Marcelo de Sant’Anna Alves Primo

Autor
Marcelo de Sant’Anna Alves Primo
Revista
Sapere Aude
Edição
1 / 1
Ano
2023
DOI
10.5752/P.2177-6342.2023v1nesp1p166-179
Páginas
166-179
Idioma
pt
2023Marcelo de Sant’Anna Alves Primo. CENSURA LITERÁRIA, FILOSÓFICA E MORAL: : O L’AFFAIRE SADE. Sapere Aude, v. 1, n. 1, p. 166-179, 2023.4

Aconselhado por André Breton, Jean-Jacques Pauvert descobriu e teve vontade de publicar a obra de Sade, pois a leitura dos escritos do marquês era de difícil acesso e as únicas edições disponíveis eram clandestinas.
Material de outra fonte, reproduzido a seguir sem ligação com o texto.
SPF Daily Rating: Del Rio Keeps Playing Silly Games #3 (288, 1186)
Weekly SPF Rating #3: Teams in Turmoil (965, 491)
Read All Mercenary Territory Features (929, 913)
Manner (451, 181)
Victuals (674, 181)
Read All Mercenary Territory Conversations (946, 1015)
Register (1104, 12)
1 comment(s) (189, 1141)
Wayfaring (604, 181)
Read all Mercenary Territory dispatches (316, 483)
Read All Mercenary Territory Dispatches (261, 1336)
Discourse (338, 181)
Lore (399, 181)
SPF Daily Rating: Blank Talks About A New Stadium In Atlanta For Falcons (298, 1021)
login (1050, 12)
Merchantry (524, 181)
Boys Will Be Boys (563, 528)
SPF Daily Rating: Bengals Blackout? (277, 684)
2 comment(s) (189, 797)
Entendendo que Sade possui lugar único na literatura, Pauvert toma à frente da edição de suas obras completas a fim de torna-las acessíveis com o nome do autor estampado, tirando-o da clandestinidade. Contudo, é intimado a comparecer e depor na Justiça Francesa para responder a um processo de atentado contra a moral e, em sua defesa, testemunhos como os de Breton, Bataille, Paulhan e do próprio Breton mostraram a relevância da obra de Sade para um conhecimento mais apurado do corpo e da condição humana. Nesse sentido, tentaremos mostrar que o L’Affaire Sade aponta para um dilema ainda bem atual: a censura e cancelamento de obras que sequer foram lidas, porém, condenadas sumariamente por julgamentos moralistas a priori.